A backtest is only as trustworthy as its assumptions. Four things separate a real backtest from a fairy tale:

• Realistic costs. Bake in fees (crypto maker/taker fees commonly run 0.04%–0.1% per trade), the bid-ask spread, and funding on perps. A strategy showing 20% gross can easily become 8% net — or negative — once costs land.
• Realistic slippage. Assume you fill slightly worse than the quoted price, especially on large or fast orders. A few ticks of slippage per trade compounds savagely over thousands of trades.
• No lookahead. Your strategy at 2:00 p.m. may only use data that existed at 2:00 p.m. Accidentally using the day's closing price to make a decision at the open is the most common silent bug in all of backtesting.
• Enough trades. Ten profitable trades prove nothing — that's luck. You want a sample large enough that a few lucky winners can't carry the whole result.

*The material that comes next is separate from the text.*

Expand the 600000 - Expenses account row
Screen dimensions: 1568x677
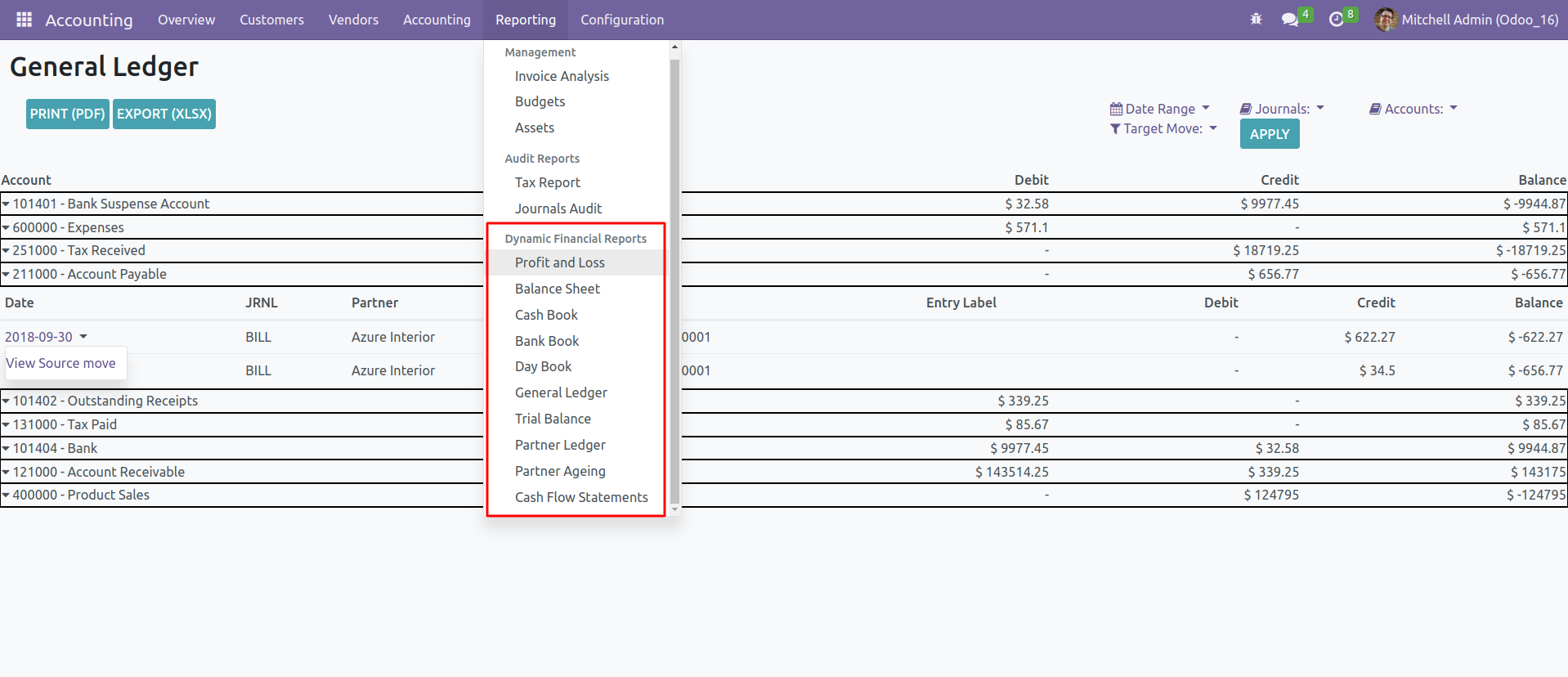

The reason most backtested strategies fail in live trading isn't bad luck — it's that the backtest was quietly rigged. Usually by the person who built it, without realizing it. Here are the ways history fools you:

• Overfitting (curve-fitting). The big one. You keep tweaking parameters until the equity curve looks gorgeous — but a strategy with twenty hand-tuned knobs and a buttery-smooth curve has memorized the past, not learned a pattern. Red flag: change a lookback from 20 to 21 and performance collapses. If your edge depends on "RSI period 17.3," you've fitted noise, not signal.
• Lookahead bias. Using information in the test that wasn't available at decision time — future prices, restated fundamentals, a too-late timestamp. It makes a useless strategy look psychic.
• Survivorship bias. Testing only on the coins that still exist today. Every token that went to zero is silently deleted from your dataset, so your backtest "buys the dip" on assets that, by construction, always recovered. In real time, plenty don't — they delist and vanish.
• Ignored frictions. Zero fees, zero slippage, infinite liquidity, instant fills. Each unrealistic assumption inflates results; stacked together they manufacture a strategy that only ever existed in the simulation.

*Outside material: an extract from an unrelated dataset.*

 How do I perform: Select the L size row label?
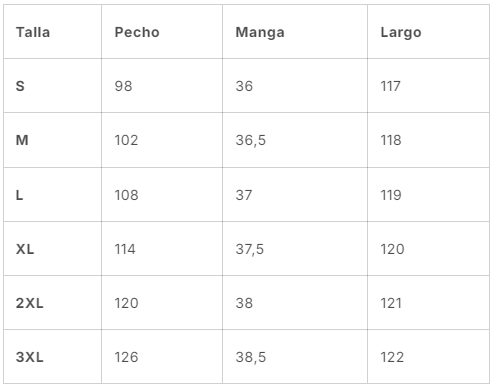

The professional defense against overfitting is walk-forward analysis: fit your parameters on one window of history, test on the next window, then roll both windows forward and repeat. Because the strategy is always validated on data it was never tuned on, walk-forward approximates how it would actually behave deployed — chasing a market that keeps changing. The diagram below shows the rolling logic.

A clean backtest is a hypothesis, not a paycheck. The path to live capital has guardrails, and skipping them is how good strategies become expensive lessons.

Paper trade first. Run the strategy live against real market data but with fake money. If paper results diverge wildly from your backtest, assume the bug is in your code or your assumptions — not that the market is "behaving strangely." Reconcile the difference before risking a cent.

Engineer for failure, not just for profit. Exchanges go down, APIs return errors, and a flood of requests gets you a 429 Too Many Requests response — back off exponentially when that happens. Build a heartbeat alert that screams if the bot stops responding, and a kill switch that cancels open orders and flattens positions on command. The Flash Crash happened in part because automated systems had no brakes.

Size up slowly. Start small. Confirm that live fills, fees, and slippage roughly match what you modeled before adding capital.